Q2 saw 144 deals in digital health for a total investment of $4.6 billion and an average deal size of $32.43 million. The total investment amount is divided among the core segments as follows:

  • Clinical Enhancement: $1.5 billion
  • Health Data Systems: $1.4 billion
  • Remote Care Delivery: $1 billion
  • Mobile Health & Wellness: $427 million
  • Precision Medicine: $312 million

When comparing total and average investments by core segment, trends are proportionate for all segments but Precision Medicine. As seen in the graph below, Precision Medicine has a higher average investment than its counterparts. This may be a result of the complex and costly nature of Precision Medicine (Bio Banking, Genetics, Next Gen Sequencing research, etc.) and a relatively low number of Precision Medicine companies receiving investments in Q2.

Significant investments, which we define here as investments of $100 million or more, occurred as follows in each core segment:

  • Health Data Systems:
    • Clarify, $150 million (Healthcare Analytics)
    • Aledade, $123 million (Population Health Tools & Data)
    • IntelyCare, $115 million (Administrative Automation & Digitization)
    • Aidoc, $110 million (Administrative Automation & Digitization)
    • Capital Rx, $106 million (Administrative Automation & Digitization)
  • Remote Care Delivery:
    • Biofourmis, $300 million (Remote Patient Monitoring)
  • Clinical Enhancement:
    • Reify Health, $220 million (Clinical Trials)
    • CareBridge, $140 million (Care Coordination)
    • Tessa Therapeutics, $126 million (Clinical Trials)
    • ai, $100 million (Care Coordination)
    • OMass Therapeutics, $100 million (Disease Management & Therapeutics)
  • Precision Medicine:
    • Aspen Neuroscience, $147.5 million (Genomics)
  • Mobile Health & Wellness:
    • NexHealth, $125 million (Engagement Tools)

In Q1, the core segment that received the highest amount of funding was Clinical Enhancement, followed by Remote Care Delivery. In Q2, Clinical Enhancement captured the top spot once again, but saw a 12% decrease in funding allocation from the previous quarter. Health Data Systems saw a 41% increase, while Remote Care Delivery and Precision Medicine decreased by 44% and 65% respectively in Q2.[i] Mobile Health & Wellness underwent a substantial change compared to the other core segments with a 414% increase from Q1. Within this segment, the mHealth and Engagement Tool subsegments dominated the investment allocation for Q2.[ii]

When we examine subsegments within the top three core segments, we can better understand the investment activity of Q2. In Health Data Systems, digital health companies in the Administrative Automation & Digitization subsegment accounted for 53% of the number of companies that received funding. This is to be expected, as the demand for digital health companies that offer solutions around system integration has been very high in recent years. In Clinical Enhancement, Clinical Trials and Care Coordination companies accounted for 25% and 23% of the total. And in Remote Care Delivery, Telehealth accounted for 50% of the total number of investments.

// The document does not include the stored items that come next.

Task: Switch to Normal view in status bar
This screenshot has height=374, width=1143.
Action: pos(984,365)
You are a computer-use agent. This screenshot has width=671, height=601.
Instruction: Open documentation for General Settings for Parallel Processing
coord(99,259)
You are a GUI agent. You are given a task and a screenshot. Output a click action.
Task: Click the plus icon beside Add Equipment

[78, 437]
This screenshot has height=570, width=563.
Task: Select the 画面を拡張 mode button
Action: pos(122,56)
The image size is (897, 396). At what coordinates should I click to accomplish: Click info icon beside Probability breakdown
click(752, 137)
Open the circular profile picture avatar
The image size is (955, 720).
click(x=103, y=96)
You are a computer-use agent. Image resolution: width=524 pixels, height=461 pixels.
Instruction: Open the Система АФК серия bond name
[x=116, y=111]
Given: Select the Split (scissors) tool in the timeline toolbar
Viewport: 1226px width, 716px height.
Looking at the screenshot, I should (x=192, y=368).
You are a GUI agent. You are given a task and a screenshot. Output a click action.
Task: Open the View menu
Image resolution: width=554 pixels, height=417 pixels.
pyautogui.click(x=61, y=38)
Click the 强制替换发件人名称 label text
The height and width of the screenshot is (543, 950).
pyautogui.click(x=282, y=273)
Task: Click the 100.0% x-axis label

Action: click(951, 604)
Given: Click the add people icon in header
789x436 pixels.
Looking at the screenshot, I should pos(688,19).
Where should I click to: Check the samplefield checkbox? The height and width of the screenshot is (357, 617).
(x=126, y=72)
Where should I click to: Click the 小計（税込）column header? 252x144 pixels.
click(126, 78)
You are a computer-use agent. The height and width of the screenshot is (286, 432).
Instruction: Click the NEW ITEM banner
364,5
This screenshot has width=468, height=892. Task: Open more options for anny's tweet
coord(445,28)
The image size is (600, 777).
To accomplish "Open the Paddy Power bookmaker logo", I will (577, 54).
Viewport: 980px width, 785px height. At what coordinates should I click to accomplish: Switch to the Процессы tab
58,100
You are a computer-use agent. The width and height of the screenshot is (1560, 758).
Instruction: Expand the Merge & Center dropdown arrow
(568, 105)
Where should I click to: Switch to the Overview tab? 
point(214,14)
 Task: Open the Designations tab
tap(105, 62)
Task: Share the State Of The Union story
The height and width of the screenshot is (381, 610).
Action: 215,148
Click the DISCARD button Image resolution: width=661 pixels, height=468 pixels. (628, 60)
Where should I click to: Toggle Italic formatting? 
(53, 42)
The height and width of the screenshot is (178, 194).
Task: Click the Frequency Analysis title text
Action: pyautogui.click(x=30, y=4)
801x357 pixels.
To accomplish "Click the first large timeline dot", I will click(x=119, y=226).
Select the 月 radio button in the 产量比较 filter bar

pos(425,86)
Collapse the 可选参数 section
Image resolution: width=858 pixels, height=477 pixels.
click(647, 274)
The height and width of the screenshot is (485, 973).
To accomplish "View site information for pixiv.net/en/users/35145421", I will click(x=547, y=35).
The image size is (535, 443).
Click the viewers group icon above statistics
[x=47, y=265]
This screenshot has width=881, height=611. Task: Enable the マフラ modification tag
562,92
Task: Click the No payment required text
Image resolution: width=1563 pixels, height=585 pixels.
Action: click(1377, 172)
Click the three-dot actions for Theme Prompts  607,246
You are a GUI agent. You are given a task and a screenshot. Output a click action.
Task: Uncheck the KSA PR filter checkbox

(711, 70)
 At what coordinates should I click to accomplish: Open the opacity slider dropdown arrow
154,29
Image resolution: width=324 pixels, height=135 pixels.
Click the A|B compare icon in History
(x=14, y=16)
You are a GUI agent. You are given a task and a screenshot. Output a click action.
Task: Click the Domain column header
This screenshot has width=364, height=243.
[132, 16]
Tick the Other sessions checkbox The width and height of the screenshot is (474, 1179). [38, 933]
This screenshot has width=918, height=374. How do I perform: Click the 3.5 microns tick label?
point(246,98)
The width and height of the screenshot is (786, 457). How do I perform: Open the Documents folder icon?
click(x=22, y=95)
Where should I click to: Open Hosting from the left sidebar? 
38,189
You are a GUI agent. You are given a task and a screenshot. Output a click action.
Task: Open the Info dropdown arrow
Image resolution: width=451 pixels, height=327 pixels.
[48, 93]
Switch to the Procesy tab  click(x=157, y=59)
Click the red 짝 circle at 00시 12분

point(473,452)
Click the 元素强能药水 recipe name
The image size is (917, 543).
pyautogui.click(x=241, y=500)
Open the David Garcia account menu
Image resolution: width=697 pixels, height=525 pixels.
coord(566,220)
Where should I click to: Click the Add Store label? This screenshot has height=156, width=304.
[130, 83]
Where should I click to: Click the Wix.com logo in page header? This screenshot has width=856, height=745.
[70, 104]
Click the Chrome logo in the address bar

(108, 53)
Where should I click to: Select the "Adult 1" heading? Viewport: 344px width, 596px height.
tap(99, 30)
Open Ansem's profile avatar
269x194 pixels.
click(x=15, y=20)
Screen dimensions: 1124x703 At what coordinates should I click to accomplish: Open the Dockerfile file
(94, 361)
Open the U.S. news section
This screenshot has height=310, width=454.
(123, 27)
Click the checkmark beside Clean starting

After a year of record-setting digital health investment in 2021, digital health investments in 2022 are lagging. A total of $14.7 billion was invested in the first half of 2021, while this time period in 2022 has seen a combined total of $10.1 billion—nearly a $5 billion drop. Contributing factors could include recent interest rate hikes, inflation, increased investor caution, and volatility seen in today’s markets. This investment slump could also be attributed to a slowing demand in segments like Remote Care Delivery that reached a pinnacle during the COVID-19 pandemic. As we move forward into Q3, we expect this trend to continue, with investment levels remaining lower than those seen in 2021.

[i] The following core segments in Q1 have been adjusted as follows to capture additional investments not reflected in the original Q1 blog post:

  • Health Data Systems: From $897 million to $1028 billion
  • Remote Care Delivery: From $1,695 billion to $1,800 billion
  • Clinical Enhancement: From $1,667 billion to $1,659 billion
  • Precision Medicine: From $600 million to $900 million

These adjustments bring the total investment in Q1 to $5.5 billion.

[ii] We began tracking private DH health investments in January 2022. We are continually improving and refining our information gathering method and acknowledge present limitations that may exist in our current processes.